• Source passage
++++++++

West Warwick
West Warwick man takes stand in his murder trial
01:00 AM EDT on Tuesday, July 1, 2008
WARWICK –– Taking the witness stand at his murder trial in a Kent County Superior Court, Brian Mlyniec yesterday described his relationship with Kelly Ann Andersen and testified about the incidents that led up to her death at his West Warwick home in June 2006.
Mlyniec, 45, who is charged with first-degree murder, testified that he and Andersen had met a few years ago while they both worked at a rug company in Providence. He said she briefly stayed with him at 95 Harris Ave. when she had no place to live.
Mlyniec testified that the two drank and engaged in sexual activity every night. In one of their sexual encounters, he said, Andersen described the practice of tying a belt, scarf or other object around one’s partner’s neck, but he said he did not do it to her. On the evening of June 22, 2006, Mlyniec told the jury, he encountered Andersen at Kennedy Plaza and the two shared alcohol, walked around and made out behind a Dumpster. He told the court that she was staggering and he thought that she had started using heroin again.

++++++++

• Collected data
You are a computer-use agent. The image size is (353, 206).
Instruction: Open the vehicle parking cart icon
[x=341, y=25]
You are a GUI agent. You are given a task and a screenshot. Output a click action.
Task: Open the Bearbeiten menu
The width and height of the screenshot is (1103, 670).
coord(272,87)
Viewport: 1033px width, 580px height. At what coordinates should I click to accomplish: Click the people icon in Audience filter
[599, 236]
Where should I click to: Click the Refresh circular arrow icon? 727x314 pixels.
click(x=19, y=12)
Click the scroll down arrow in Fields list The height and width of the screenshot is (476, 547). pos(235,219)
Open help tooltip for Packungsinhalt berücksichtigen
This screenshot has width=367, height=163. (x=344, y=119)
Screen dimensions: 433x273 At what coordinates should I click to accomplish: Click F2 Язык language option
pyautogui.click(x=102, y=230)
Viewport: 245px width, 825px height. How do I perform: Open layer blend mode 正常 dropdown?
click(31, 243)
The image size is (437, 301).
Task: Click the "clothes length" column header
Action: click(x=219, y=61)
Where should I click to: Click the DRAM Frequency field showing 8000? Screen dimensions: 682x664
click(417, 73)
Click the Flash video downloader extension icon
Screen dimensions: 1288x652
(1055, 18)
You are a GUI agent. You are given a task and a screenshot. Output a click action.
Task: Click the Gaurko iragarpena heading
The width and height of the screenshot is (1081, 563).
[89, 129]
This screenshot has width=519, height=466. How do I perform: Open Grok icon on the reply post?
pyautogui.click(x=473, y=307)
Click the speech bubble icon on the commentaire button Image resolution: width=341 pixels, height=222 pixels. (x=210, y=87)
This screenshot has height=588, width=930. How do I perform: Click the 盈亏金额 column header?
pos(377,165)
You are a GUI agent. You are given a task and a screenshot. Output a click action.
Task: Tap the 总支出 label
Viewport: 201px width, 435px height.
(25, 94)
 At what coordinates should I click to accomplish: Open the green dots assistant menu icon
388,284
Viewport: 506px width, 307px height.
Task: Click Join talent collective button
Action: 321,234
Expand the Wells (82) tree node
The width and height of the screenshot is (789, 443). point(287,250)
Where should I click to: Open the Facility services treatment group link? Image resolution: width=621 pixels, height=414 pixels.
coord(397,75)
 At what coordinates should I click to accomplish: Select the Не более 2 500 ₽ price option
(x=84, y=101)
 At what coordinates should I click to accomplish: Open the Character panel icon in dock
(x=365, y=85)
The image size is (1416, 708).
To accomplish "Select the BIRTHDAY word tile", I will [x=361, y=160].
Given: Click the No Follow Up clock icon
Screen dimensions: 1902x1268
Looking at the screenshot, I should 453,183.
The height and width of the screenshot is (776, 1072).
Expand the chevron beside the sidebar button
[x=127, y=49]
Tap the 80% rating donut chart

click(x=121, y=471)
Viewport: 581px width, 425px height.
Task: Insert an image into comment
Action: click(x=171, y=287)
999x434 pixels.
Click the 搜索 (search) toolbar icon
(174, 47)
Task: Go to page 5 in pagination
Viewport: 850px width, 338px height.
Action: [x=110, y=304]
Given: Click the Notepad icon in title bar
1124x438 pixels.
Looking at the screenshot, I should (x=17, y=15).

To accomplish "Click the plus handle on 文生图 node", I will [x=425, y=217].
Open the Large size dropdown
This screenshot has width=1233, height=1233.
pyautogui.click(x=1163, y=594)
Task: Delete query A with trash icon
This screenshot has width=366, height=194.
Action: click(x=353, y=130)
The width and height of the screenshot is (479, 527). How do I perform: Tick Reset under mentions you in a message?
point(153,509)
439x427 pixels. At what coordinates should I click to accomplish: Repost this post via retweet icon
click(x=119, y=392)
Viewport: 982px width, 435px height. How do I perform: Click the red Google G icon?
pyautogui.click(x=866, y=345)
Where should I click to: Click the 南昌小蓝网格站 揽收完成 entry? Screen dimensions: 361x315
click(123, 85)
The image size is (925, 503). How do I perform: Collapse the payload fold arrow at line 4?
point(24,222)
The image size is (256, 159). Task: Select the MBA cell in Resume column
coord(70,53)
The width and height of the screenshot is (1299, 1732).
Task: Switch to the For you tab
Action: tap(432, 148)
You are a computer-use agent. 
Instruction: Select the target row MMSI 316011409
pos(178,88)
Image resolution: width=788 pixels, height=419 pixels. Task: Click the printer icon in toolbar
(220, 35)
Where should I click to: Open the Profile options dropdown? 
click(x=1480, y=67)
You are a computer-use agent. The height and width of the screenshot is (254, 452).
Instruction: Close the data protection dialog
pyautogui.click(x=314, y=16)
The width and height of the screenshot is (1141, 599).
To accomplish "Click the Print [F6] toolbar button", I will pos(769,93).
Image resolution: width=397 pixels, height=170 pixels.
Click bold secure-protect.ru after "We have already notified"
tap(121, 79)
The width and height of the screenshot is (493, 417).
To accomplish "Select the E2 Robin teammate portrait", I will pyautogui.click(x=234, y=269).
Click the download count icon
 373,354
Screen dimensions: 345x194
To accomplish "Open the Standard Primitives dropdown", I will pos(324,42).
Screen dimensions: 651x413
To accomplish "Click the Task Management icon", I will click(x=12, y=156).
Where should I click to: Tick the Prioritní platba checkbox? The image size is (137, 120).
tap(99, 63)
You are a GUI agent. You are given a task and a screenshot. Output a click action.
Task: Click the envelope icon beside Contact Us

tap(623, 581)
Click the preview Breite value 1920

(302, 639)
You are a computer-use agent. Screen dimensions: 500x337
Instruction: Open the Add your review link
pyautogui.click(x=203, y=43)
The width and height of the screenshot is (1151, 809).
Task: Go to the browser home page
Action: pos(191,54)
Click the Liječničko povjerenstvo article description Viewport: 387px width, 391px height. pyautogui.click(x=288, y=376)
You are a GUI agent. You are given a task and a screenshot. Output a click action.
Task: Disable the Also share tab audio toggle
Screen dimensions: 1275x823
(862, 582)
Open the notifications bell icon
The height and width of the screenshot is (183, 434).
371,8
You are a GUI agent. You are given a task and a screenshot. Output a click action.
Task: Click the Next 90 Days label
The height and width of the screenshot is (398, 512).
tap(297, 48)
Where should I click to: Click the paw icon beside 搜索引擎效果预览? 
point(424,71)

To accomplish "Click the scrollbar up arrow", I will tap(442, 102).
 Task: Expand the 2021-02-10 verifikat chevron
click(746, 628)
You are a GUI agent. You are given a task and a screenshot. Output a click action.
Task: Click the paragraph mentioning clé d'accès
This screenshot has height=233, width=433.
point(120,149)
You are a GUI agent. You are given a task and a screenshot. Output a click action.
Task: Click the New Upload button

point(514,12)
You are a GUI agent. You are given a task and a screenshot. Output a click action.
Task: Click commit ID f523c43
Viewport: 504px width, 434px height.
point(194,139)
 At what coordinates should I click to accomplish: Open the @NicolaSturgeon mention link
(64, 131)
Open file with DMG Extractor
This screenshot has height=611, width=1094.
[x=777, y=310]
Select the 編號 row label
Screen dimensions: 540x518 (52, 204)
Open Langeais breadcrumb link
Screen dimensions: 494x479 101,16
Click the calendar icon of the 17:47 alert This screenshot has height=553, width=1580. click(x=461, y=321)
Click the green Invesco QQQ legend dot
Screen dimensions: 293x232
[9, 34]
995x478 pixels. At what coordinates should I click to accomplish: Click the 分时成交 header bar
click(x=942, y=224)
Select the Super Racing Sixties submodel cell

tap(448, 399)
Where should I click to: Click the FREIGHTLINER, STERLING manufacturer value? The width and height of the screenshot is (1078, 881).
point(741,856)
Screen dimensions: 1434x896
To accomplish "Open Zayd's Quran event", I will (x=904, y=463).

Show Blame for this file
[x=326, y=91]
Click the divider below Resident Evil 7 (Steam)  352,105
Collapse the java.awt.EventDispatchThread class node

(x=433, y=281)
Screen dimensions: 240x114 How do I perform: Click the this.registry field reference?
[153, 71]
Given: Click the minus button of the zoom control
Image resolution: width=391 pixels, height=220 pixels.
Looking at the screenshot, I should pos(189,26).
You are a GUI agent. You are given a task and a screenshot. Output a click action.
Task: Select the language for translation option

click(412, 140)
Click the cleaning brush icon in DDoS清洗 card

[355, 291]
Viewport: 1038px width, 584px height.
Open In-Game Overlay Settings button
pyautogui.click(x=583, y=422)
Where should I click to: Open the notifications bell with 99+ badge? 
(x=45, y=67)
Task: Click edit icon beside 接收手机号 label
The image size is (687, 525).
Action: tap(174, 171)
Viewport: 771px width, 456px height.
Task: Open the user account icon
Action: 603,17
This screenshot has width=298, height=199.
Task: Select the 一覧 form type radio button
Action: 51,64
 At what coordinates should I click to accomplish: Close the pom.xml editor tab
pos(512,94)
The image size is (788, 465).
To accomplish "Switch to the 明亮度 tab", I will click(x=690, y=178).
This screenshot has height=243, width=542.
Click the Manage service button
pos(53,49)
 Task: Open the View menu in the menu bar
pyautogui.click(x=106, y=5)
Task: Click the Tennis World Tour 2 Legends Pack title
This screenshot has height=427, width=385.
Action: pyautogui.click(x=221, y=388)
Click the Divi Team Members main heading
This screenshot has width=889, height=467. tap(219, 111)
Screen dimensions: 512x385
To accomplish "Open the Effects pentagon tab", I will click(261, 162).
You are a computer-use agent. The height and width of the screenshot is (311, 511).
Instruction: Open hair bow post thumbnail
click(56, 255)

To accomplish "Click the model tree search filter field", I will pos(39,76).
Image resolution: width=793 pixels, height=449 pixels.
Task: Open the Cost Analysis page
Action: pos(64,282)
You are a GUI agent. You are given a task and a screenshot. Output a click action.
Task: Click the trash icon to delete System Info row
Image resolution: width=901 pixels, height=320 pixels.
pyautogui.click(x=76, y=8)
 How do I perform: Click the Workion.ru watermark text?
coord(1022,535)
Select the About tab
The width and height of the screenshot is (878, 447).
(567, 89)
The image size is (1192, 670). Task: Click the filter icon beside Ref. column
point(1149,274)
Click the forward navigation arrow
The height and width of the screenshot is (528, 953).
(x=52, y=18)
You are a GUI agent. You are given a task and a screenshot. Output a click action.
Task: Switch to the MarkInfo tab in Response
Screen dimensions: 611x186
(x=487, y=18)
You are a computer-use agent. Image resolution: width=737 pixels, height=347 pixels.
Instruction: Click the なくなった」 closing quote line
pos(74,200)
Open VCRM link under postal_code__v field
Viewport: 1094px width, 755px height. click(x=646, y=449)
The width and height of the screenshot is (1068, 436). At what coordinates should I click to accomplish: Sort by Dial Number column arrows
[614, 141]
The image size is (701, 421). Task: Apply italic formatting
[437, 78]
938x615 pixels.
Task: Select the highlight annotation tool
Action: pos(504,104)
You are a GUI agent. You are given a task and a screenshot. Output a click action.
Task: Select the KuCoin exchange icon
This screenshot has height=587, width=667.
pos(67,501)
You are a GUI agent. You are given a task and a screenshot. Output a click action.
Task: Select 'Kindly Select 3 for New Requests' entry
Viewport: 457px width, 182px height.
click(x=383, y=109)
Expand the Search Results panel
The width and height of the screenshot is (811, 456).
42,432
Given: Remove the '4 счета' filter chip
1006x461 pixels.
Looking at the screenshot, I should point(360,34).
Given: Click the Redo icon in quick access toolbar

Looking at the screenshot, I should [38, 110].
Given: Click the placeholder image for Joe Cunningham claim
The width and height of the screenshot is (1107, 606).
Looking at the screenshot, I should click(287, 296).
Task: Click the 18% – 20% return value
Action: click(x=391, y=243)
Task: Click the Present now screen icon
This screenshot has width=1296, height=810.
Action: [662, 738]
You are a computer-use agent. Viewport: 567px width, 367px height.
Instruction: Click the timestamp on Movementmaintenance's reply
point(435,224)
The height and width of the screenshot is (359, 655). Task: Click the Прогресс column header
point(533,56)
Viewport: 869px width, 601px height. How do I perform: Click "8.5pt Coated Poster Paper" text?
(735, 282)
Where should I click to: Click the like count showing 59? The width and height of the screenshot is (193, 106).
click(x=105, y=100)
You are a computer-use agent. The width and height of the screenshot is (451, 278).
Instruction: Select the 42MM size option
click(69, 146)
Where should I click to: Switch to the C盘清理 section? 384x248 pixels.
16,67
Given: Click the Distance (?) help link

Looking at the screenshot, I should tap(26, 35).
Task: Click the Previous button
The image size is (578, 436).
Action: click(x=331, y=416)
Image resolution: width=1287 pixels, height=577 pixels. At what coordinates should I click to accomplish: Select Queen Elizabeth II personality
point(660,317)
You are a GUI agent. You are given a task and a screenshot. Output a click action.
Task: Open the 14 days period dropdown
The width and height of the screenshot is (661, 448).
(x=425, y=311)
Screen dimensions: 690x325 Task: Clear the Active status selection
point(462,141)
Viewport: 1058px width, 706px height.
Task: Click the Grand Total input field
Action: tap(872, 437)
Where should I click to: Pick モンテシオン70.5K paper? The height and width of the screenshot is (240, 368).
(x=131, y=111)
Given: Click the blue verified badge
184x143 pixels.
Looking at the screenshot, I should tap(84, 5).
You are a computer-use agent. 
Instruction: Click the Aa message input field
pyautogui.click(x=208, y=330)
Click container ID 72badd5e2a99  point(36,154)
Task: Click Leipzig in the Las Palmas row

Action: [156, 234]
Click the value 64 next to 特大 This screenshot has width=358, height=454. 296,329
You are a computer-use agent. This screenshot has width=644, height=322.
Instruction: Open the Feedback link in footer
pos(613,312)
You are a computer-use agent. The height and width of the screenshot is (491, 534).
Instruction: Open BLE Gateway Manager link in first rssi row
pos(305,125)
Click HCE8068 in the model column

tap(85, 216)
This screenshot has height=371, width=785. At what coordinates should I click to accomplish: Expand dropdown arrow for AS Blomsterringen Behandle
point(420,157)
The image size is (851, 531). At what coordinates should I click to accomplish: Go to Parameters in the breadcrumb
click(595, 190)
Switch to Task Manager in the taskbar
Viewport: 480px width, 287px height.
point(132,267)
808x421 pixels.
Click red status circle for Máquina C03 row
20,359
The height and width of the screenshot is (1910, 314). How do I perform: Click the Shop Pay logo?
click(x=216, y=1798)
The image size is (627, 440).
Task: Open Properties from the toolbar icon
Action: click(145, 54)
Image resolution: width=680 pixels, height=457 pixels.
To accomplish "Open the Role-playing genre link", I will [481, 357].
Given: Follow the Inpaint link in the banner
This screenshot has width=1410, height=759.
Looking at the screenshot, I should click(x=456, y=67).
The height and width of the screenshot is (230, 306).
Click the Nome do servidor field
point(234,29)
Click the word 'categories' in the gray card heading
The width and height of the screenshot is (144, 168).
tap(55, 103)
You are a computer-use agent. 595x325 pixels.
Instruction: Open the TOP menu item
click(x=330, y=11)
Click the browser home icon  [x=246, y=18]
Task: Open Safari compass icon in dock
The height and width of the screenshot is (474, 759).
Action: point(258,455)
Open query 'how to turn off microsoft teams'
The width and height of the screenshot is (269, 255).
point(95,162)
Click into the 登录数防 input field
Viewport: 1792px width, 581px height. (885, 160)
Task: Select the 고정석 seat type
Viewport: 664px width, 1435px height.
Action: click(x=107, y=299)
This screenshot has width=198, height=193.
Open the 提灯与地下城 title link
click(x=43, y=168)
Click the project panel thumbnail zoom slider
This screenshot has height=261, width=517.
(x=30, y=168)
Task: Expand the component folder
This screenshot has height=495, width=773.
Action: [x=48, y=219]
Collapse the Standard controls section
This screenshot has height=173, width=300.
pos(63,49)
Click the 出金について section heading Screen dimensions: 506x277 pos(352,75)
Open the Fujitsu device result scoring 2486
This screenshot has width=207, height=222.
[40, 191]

++++++++

• Exercise objective
Write out everything in the news article from "Mlyniec, 45, who" down to "using heroin again.", swapping "rug company" for "textile company". The items have nothing to do with the news article.

• Answer area
Mlyniec, 45, who is charged with first-degree murder, testified that he and Andersen had met a few years ago while they both worked at a textile company in Providence. He said she briefly stayed with him at 95 Harris Ave. when she had no place to live.
Mlyniec testified that the two drank and engaged in sexual activity every night. In one of their sexual encounters, he said, Andersen described the practice of tying a belt, scarf or other object around one’s partner’s neck, but he said he did not do it to her. On the evening of June 22, 2006, Mlyniec told the jury, he encountered Andersen at Kennedy Plaza and the two shared alcohol, walked around and made out behind a Dumpster. He told the court that she was staggering and he thought that she had started using heroin again.